Task directions – Output nothing but the lines from the first line of the entries to the line with "Click the search magnifier in location field", inclusive, exactly as they read.

Collected data entries:

────────────────────────────────────────

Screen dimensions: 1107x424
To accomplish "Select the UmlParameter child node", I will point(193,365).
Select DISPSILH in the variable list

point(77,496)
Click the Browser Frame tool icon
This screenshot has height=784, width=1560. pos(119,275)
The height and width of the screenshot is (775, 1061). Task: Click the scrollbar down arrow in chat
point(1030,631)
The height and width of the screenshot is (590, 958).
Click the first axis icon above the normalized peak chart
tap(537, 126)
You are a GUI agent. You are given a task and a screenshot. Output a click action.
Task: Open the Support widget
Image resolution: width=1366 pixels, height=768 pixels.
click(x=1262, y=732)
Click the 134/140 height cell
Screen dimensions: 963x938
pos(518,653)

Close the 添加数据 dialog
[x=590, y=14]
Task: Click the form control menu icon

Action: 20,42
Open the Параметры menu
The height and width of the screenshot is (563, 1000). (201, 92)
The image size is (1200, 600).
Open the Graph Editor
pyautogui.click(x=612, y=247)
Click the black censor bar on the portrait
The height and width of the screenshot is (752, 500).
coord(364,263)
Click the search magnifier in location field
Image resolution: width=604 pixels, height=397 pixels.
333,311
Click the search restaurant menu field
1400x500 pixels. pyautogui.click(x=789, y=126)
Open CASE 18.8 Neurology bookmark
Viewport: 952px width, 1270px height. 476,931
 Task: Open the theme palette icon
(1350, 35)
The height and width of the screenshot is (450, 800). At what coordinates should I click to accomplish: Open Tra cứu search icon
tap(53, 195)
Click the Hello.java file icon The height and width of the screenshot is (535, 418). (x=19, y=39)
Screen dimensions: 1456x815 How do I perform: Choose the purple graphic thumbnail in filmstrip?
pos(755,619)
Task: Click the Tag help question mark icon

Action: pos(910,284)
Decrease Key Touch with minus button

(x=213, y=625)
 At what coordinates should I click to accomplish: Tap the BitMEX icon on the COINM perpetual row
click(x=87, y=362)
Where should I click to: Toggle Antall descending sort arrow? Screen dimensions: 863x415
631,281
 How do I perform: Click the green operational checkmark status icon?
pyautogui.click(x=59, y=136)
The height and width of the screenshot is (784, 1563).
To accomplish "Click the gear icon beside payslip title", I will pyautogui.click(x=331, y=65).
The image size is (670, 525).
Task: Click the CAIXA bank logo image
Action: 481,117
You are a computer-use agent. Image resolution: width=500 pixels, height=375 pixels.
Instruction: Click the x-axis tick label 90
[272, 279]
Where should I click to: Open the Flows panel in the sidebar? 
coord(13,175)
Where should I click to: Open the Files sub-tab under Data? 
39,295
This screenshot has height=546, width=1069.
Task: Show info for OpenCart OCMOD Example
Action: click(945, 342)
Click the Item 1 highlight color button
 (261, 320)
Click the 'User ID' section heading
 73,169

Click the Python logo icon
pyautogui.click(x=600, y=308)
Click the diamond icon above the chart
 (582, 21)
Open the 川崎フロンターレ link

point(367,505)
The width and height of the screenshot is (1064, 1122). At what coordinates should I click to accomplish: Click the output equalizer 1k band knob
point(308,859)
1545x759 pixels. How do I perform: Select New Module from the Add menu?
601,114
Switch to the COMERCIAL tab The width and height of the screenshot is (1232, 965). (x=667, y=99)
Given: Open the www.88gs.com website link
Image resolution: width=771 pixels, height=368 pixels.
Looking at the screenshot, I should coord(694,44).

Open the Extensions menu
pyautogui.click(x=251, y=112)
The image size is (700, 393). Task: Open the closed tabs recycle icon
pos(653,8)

────────────────────────────────────────

Response –
Screen dimensions: 1107x424
To accomplish "Select the UmlParameter child node", I will point(193,365).
Select DISPSILH in the variable list

point(77,496)
Click the Browser Frame tool icon
This screenshot has height=784, width=1560. pos(119,275)
The height and width of the screenshot is (775, 1061). Task: Click the scrollbar down arrow in chat
point(1030,631)
The height and width of the screenshot is (590, 958).
Click the first axis icon above the normalized peak chart
tap(537, 126)
You are a GUI agent. You are given a task and a screenshot. Output a click action.
Task: Open the Support widget
Image resolution: width=1366 pixels, height=768 pixels.
click(x=1262, y=732)
Click the 134/140 height cell
Screen dimensions: 963x938
pos(518,653)

Close the 添加数据 dialog
[x=590, y=14]
Task: Click the form control menu icon

Action: 20,42
Open the Параметры menu
The height and width of the screenshot is (563, 1000). (201, 92)
The image size is (1200, 600).
Open the Graph Editor
pyautogui.click(x=612, y=247)
Click the black censor bar on the portrait
The height and width of the screenshot is (752, 500).
coord(364,263)
Click the search magnifier in location field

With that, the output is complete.